E tutte quelle cose che non ci hanno detto.

Ti ho visto seduto nell'unico vagone ancor prima di cercare un'obliteratrice funzionante in tutta la stazione di buttare la sigaretta tra i binari e di salire sul treno. E mi sa che te ne sei accordo anche tu, di chi c'era oltre il finestrone. Erano anni, che non ti vedevo. Abbiamo auspicato di prendere le nostre strade e di non salutarci più. E' passato più di un lustro, ora che siamo prossimi ai cinque e quindi possiamo conteggiare così. Dopotutto c'è stato un tempo in cui conteggiavamo i cachet dei concerti in piastrelle. E proprio per il tempo che è passato, per tutti quei fili che abbiamo tagliato dando fuoco ai libri di greco e di scienze della terra, che mi sono ritrovato seduto nella fila di fianco alla tua, con te nella solita postura da giovane terribilmente vecchio, le gambe piantate, il corpo leggermente in avanti. Odioso quanto la postura che ho assunto io, più rassegnata, meno sbruffona di un tempo, o forse di più. E ci concediamo un resoconto fulmineo di questi cinque anni abbondanti, per ritrovare, senza capirci bene il perché, che nelle nostre strade diverse in certi guadi eravamo entrambi finiti con i polpacci in acqua. Che ci siamo portati dietro e dentro delle cose che ci hanno segnato entrambi, anche se non le avevamo colte quando ce le avevano dette, spinte dentro a forza. E tutte quelle cose che non ci hanno detto, soprattutto. Così cambiano i treni e si trovano le coincidenze, ritrovo la tua ipertensione per le cose più abitudinarie, avrai ripensato a quando a ragione non ci sopportavamo, ma sembrano cose dimenticate in una soffitta e ritrovate troppo impolverate per attribuirci ancora un qualche valore. Mentre le distanze si accorciano fino alla prossima stazione. Piuttosto che augurarci sedicenti e reciproche fortune, mi ragguagli sul dove fanno la cocacola e che nonostante anni da accaniti peccatori bisognerebbe redimersi e zuccherare qualche altra acqua, e ci stringiamo la mano con quel tono cerimoniale che fino a qualche tempo fa avremmo pensato fosse il marchio ineludibile della vecchiaia e che invece ti accorgi che è la mossa definitiva. Quello delle piastrelle di prima direbbe una virile stretta di mano. E poi, in fondo, lo sappiamo tutti che sei sempre stato vecchio.

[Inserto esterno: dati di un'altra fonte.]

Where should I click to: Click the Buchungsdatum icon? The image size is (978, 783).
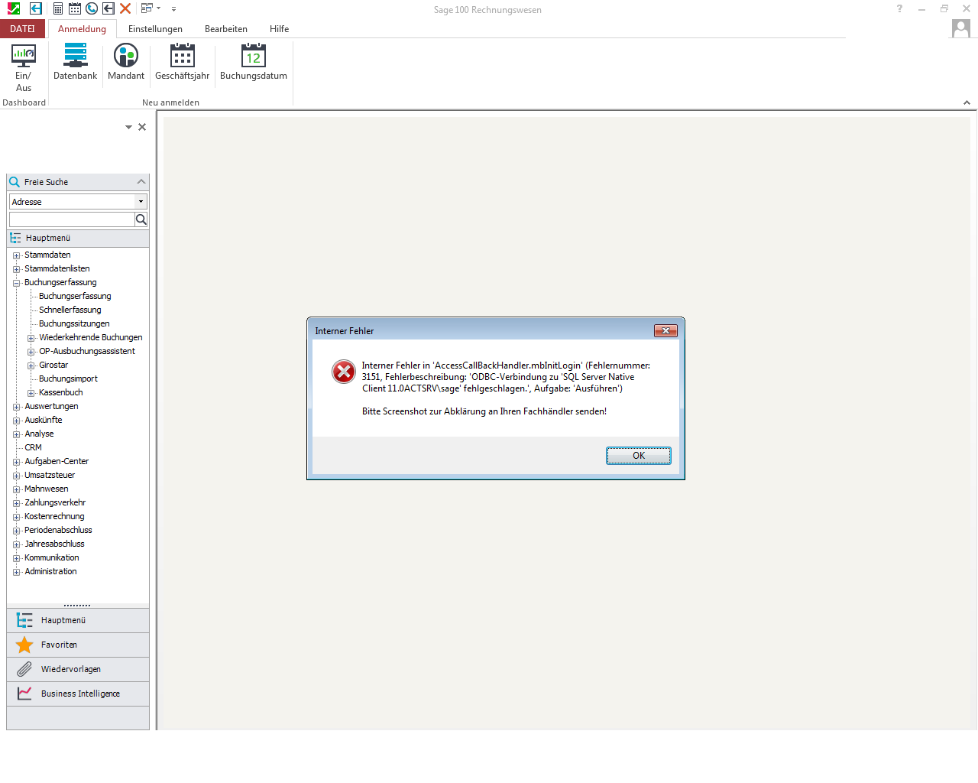coord(253,57)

Arrivando a casa l'autobus ha preso tutte le buche dalle due torri a mazzini, mentre scopro che il tramonto arriva molto dopo di quando avrei pensato. Sorrido.

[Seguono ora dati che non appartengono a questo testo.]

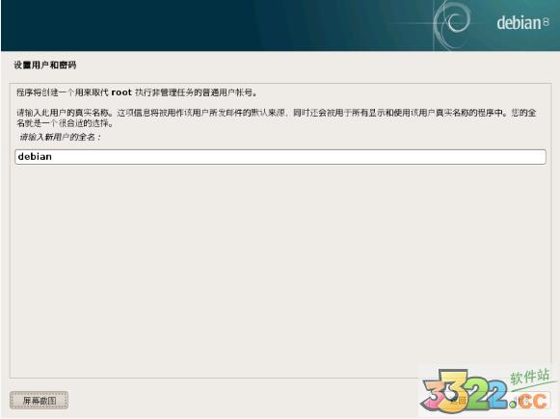Screen dimensions: 560x419
Task: Click the blue numeral 2 in watermark logo
Action: [x=498, y=396]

Ci sono bottigliette vuote di cocacola ovunque, sul tavolo in cucina, sul divano, una in bagno. Rido. Mi accendo una sigaretta.

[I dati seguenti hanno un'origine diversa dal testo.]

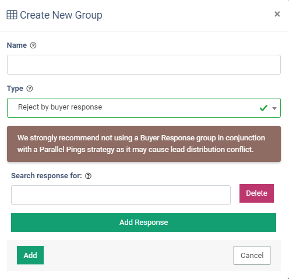Focus the Name text field
Viewport: 289px width, 279px height.
[x=144, y=65]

Rido più forte quando trovo l'ultima a separare i vinili dai cd.
Dici che a volte dovrei togliere l'iva alle cose che mi succedono per riuscire a vederle un po' meglio, per non provare a costruirci attorno una piramide con le carte solo per il gusto di tirarle fuori dalla scatola. Allora aspetterò i tuoi passi sulle scale, mentre con le bottiglie vuote e una inspiegabile pallina da tennis ho ammazzato il tempo, per un po'. Non avevo mai pensato quell'appartamento adatto per il bowling. Che è una pratica particolare, indubbiamente. Che poi ne parlava anche Moltheni, quando ne esisteva uno.